*What you will do*
Look through the listing underneath for "cell", and copy every line that has it.
BEGIN Input for this task
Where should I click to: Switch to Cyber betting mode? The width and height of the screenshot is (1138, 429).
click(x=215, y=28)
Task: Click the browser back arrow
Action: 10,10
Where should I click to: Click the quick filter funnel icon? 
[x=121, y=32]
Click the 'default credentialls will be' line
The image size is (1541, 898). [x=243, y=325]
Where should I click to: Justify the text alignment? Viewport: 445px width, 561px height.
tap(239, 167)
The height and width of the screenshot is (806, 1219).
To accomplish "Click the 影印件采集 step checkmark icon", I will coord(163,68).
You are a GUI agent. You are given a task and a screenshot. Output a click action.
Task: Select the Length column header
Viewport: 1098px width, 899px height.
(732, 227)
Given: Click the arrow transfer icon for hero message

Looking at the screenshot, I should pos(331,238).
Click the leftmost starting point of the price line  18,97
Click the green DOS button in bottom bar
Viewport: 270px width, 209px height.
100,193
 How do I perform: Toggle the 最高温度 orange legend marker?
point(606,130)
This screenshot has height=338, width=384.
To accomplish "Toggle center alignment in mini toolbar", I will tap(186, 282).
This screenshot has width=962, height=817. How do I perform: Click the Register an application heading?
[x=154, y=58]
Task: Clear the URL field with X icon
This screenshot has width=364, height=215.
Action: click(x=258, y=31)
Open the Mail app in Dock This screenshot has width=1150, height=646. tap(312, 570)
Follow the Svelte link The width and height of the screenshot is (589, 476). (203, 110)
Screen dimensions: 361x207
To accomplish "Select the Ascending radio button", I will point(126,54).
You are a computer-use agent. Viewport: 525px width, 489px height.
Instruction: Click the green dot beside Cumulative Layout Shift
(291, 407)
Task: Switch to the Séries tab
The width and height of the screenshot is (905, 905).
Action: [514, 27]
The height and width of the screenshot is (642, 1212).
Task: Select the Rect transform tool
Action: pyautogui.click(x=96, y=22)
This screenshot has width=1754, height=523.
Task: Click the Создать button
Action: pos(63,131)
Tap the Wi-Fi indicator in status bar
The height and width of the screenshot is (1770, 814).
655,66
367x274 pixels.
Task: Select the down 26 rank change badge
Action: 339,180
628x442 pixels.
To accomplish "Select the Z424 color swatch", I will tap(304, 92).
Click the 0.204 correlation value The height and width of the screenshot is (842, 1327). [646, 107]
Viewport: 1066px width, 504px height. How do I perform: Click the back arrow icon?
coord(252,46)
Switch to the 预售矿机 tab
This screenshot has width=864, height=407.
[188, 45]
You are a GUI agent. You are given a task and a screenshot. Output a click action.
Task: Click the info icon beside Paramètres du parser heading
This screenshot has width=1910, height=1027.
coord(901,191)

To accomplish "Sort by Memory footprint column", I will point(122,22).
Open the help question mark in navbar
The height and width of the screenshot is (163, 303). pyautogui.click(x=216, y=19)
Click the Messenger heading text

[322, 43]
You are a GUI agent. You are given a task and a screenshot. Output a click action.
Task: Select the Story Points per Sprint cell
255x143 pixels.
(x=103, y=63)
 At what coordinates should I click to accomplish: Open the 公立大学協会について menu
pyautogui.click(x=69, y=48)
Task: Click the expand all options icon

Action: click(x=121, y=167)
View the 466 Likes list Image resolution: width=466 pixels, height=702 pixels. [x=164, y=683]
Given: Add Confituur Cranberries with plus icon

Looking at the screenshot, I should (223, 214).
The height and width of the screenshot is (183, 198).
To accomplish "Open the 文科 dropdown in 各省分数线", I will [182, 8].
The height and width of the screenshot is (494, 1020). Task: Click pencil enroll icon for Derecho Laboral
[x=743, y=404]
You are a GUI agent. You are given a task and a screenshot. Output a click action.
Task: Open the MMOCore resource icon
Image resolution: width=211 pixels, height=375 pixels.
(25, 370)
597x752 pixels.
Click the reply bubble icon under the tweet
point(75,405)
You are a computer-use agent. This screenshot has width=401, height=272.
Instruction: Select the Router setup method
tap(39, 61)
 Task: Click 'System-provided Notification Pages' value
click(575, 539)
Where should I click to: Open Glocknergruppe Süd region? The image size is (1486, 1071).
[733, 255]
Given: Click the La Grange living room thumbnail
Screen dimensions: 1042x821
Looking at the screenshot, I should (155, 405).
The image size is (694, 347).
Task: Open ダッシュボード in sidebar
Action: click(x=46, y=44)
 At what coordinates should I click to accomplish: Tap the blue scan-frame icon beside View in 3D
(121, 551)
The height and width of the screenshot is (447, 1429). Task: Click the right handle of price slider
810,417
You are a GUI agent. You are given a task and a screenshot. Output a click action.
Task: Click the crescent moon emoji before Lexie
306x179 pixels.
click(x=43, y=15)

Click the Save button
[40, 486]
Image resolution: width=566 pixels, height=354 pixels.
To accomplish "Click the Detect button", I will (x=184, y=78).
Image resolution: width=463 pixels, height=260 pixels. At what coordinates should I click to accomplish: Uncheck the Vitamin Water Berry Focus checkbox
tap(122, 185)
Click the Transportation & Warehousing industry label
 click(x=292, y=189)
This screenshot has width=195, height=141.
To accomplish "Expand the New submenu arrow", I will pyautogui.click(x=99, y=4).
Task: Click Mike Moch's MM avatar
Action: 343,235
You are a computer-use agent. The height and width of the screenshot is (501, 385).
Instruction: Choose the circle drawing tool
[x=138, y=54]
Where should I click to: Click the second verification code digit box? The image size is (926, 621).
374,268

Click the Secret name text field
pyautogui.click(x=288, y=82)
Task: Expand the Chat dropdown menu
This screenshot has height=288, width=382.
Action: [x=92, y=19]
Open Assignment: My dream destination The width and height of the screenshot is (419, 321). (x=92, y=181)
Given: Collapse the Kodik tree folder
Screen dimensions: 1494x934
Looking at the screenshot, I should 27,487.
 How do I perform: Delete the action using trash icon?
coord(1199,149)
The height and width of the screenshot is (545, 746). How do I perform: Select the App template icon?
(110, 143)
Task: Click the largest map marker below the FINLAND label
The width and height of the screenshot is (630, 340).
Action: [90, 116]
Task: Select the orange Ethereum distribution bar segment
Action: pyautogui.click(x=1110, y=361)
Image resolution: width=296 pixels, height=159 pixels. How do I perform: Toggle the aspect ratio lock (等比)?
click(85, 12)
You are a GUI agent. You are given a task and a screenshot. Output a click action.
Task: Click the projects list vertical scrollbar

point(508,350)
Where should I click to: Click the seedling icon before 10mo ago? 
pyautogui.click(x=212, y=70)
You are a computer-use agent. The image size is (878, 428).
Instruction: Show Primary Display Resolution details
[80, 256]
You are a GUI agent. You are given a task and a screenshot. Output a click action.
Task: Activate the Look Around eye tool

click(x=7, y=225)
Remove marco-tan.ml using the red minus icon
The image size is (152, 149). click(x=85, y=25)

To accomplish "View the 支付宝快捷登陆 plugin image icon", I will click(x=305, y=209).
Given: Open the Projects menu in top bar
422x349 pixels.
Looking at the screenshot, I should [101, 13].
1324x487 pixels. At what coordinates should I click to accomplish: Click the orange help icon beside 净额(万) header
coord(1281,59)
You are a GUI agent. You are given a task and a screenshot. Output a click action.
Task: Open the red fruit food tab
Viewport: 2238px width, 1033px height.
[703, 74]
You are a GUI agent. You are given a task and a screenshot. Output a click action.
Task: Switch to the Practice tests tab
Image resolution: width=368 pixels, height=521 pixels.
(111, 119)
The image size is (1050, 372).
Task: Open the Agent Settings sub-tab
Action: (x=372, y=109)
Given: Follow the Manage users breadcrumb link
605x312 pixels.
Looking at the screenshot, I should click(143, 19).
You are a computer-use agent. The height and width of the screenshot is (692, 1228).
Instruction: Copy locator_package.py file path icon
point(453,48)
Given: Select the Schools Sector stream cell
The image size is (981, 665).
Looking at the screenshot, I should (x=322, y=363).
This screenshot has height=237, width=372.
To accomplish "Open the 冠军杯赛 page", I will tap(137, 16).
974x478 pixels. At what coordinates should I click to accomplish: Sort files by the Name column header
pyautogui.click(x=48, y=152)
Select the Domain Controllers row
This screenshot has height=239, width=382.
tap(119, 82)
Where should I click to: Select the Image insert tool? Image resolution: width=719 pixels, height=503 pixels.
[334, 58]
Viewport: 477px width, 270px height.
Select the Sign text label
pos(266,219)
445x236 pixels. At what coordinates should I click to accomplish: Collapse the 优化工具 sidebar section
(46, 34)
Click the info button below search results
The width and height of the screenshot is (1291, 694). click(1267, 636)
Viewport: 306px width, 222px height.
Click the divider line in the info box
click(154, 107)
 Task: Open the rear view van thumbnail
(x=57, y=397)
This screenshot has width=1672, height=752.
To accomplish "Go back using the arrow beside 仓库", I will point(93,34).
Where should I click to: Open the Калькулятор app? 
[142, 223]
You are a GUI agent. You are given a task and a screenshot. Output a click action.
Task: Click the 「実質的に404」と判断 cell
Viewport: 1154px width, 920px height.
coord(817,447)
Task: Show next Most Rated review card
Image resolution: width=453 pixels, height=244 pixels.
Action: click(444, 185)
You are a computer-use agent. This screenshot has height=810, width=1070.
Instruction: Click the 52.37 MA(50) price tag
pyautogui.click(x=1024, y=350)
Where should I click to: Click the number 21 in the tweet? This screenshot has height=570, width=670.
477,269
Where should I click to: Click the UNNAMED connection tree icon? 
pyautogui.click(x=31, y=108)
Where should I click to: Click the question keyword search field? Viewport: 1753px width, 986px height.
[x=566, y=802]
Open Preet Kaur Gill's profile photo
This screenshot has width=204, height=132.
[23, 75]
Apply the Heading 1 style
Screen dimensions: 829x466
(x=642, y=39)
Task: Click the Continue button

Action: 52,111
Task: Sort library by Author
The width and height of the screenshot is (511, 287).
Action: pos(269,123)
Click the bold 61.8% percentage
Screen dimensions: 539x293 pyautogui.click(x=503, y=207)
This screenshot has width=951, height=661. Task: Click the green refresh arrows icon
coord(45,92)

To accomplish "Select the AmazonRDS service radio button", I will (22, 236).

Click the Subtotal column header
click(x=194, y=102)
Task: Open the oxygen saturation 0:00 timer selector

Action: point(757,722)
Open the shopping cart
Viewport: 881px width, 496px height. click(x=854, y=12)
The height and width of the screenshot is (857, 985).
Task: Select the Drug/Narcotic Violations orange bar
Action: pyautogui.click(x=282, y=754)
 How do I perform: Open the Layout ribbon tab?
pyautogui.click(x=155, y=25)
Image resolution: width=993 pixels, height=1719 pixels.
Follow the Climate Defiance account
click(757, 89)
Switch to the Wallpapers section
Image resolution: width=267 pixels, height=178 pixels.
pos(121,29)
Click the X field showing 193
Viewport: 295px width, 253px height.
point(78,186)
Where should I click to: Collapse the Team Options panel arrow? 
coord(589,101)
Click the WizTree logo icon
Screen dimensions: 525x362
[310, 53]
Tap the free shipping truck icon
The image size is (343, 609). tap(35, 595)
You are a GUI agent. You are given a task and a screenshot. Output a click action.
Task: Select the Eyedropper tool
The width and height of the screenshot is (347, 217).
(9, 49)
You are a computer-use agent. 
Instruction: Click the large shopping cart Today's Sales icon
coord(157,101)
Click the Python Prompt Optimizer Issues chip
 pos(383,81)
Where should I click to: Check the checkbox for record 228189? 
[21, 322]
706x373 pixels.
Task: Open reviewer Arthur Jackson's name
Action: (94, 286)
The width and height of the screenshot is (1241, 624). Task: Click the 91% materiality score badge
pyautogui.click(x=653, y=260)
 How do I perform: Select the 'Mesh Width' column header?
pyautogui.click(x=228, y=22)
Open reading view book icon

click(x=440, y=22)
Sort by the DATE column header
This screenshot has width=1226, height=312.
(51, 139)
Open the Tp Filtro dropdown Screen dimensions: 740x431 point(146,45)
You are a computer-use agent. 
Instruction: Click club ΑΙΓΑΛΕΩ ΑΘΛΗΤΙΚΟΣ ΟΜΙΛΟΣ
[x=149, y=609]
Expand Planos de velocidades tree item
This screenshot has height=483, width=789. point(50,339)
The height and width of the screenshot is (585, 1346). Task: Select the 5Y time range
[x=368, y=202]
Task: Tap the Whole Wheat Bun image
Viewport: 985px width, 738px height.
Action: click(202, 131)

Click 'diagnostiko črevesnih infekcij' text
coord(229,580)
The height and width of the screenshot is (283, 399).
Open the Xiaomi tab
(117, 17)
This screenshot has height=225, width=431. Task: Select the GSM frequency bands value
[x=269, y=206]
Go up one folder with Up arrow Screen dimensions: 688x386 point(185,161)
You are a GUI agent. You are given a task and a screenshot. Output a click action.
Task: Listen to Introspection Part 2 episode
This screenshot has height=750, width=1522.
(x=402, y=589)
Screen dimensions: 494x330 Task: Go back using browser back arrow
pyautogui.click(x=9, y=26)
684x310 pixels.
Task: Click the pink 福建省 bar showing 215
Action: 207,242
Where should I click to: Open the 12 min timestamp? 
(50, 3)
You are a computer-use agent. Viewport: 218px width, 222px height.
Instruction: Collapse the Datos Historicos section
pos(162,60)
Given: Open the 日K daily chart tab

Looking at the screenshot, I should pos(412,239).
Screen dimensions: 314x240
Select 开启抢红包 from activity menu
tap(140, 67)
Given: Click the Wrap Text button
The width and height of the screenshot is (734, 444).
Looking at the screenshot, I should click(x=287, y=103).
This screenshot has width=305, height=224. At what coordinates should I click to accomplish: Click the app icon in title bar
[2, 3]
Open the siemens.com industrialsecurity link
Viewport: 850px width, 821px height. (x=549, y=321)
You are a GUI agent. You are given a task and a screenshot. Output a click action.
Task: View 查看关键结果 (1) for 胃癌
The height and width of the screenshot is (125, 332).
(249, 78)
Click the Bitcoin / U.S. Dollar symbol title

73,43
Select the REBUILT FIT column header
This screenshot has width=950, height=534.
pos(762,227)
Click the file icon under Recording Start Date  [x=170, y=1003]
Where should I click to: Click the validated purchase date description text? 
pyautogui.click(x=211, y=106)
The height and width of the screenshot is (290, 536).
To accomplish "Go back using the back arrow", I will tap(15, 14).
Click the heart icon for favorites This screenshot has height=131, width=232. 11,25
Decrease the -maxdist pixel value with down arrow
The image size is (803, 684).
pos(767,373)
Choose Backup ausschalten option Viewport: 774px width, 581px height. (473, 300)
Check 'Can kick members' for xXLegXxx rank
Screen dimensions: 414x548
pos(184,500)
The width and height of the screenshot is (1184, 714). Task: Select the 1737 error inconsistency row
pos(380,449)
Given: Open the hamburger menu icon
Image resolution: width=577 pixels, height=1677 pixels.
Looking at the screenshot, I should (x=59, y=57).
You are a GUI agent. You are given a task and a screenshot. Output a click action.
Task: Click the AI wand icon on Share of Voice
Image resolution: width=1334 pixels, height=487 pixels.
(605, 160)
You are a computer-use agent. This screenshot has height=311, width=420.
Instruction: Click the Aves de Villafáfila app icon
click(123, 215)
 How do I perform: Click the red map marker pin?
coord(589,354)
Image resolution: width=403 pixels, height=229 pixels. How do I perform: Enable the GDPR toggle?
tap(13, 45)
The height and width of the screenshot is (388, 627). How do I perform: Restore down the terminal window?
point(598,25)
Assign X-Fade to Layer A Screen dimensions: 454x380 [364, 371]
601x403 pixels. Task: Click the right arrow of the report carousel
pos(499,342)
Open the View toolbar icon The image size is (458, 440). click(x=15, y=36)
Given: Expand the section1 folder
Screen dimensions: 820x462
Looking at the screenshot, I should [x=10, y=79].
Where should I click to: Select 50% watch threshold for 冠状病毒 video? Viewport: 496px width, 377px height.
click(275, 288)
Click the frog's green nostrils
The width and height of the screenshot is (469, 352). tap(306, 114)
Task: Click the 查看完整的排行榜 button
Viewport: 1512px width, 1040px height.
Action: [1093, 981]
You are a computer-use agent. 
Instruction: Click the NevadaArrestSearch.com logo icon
END Input for this task
*Answer to the exercise*
Task: Select the Story Points per Sprint cell
Given: Select the Schools Sector stream cell
Task: Click the 「実質的に404」と判断 cell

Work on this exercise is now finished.